The creation of spaces for community gathering under settler colonialism is a core theme in some of the other short films screened at the event. In DISLOCATION BLUES, Cleo Keahna recounts incomplete visions of being at Standing Rock, focusing on the impactful memory of arriving at the camp in darkness, to find many different nations gathered in solidarity and united by a common goal. They also remember the particularity of being in a space in which, unlike the rest of the country, media representation, infrastructure and discussions did not solely cater to white people, but instead centered Indigenous experiences. THE ROUNDHOUSE equally stresses the difficulty and beauty in cultivating Indigenous spaces and traditions under settler colonialism. Liya is a student in a predominantly white high school, where classmates mock her traditional stories and pressure her into attending a party where she is made to feel uncomfortable and out of place. At the end of the short fiction film, she puts on a dress, braids her hair, and joins a powwow with her little sister, remembering the value of her roots and celebrating her identity.

In many of the short films screened, women occupy the center of these celebrations of Indigenous identity. In her Q&A, Katsitsionni Fox stressed the importance of aunties (Fox has been an auntie herself), chosen by the girls going through the four year rite of passage, to support them in their journey and lead the ceremony. In NUUCA, Michelle Latimer explores the link between violence enacted on Indigenous land and sexual assaults against the Indigenous women who live there. Whereas the film starts with soothing, contemplative visions of landscapes, juxtaposed with a girl’s voice describing life at home and the importance of “connection to Mother Earth”, the tranquility is abruptly disrupted by jarring visions of machines and freeways. With the exploitation of the Earth for oil and natural gas comes the establishment of work camps for men and the tripling of violent assaults in the region where the film is set. Latimer ends on a determined, repeated call to “take only what you need”.

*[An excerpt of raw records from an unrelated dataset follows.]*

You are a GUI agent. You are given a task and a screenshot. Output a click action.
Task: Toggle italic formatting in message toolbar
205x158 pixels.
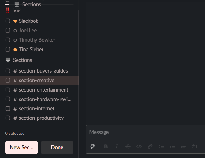pos(117,146)
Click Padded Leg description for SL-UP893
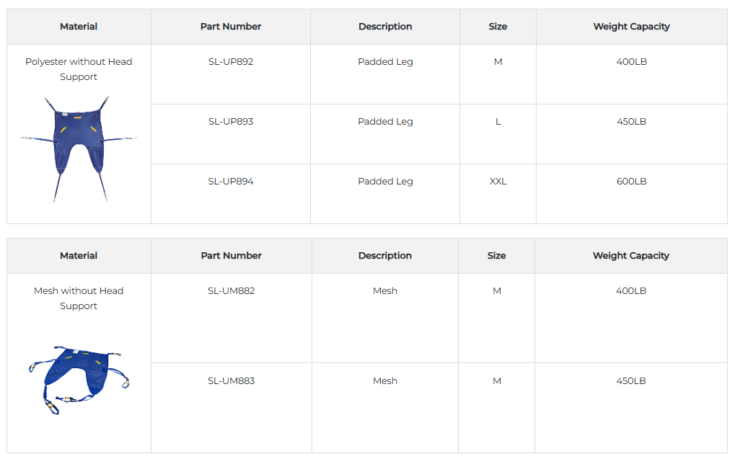Screen dimensions: 735x459 point(385,122)
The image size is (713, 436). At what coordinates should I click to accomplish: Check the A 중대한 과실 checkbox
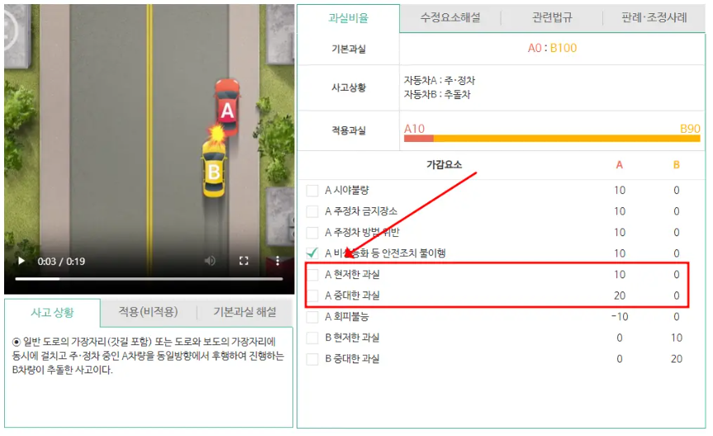(312, 296)
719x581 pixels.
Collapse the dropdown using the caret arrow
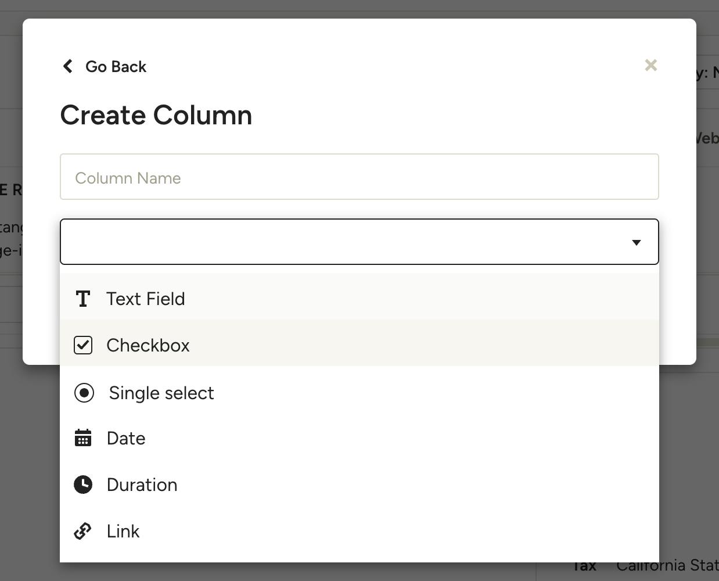(636, 242)
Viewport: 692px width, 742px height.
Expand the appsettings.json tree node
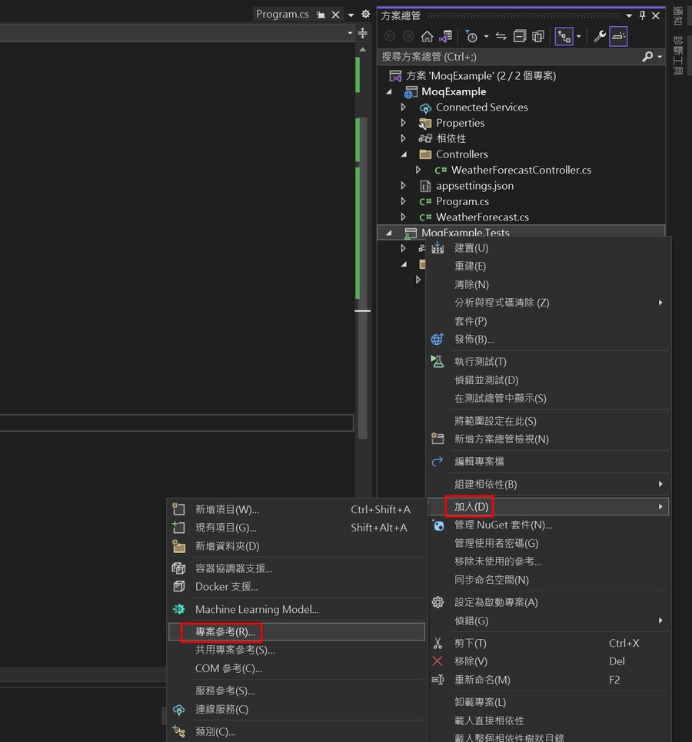[x=404, y=186]
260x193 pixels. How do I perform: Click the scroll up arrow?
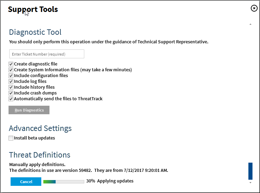pyautogui.click(x=250, y=24)
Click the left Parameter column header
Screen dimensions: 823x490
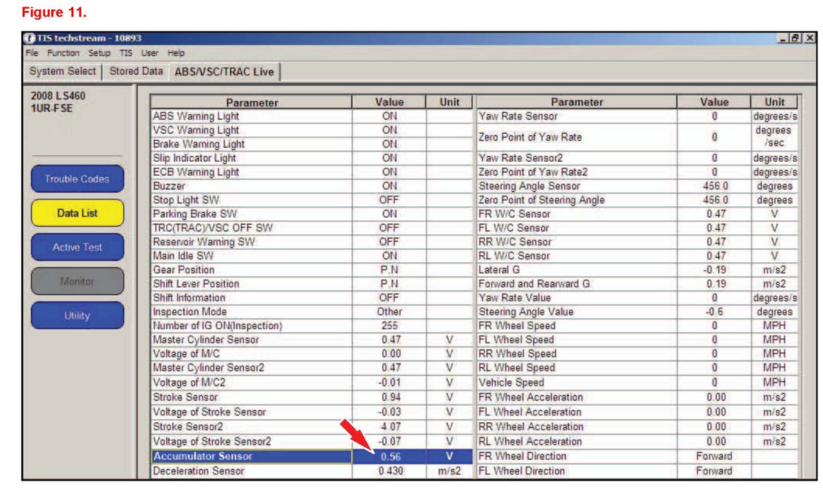(251, 103)
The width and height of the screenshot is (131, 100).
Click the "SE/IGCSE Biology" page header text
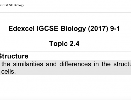[12, 5]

Processes of embodied memory also occupy a central place in many of the short films. In THE VIOLENCE OF A CIVILIZATION WITHOUT SECRETS, the Khalil brothers and co-director Jackson Polys ask the question, who is allowed to speak for an object? Which forms of knowledge are privileged over others, and how does this determine what is perceived as ‘evidence’? By addressing the case of the Kennewick Man, in the larger context of museographic practices of colonialism, the directors offer an urgent look at the political agenda behind invalidating embodied knowledge and memory to privilege scientific ‘fact’ based on physical and racial assumptions. THREE THOUSANDis a poetic, intimate journey through Inuit collective memory, gathering archival footage from the NFB and original animation to weave together fleeting visions of the past, whispered reflections on the present and a luminescent future imaginary. Both shorts recenter Indigenous memory-making processes, reclaiming and resisting colonial modes of representation, which silence Indigenous experiences and immobilize them in the past.

Katsitsionni Fox’s words echo the urgent need to refocus on Indigenous ways of knowing and remembering, especially in times of decolonial struggles. She told the audience to dwell not on “what they took from us” but rather celebrate “what we can get back”, especially in the context of the Ohero:Kon ceremony, which was “still in the bodies” even if it hadn’t been enacted for a hundred years. The ceremony was brought back by dreams, visions, embodied knowledge of the past and concentrated action, and is today in constant evolution as it spreads to other communities. All of the short films screened at this charged event spoke to this need to recenter Indigenous lives, stories and perspectives, while constructing histories and invoking embodied memories as a kind of resurgence against colonial frameworks of knowledge and understanding. Thanks to these talented filmmakers, we are always learning and understanding, and we will never forget.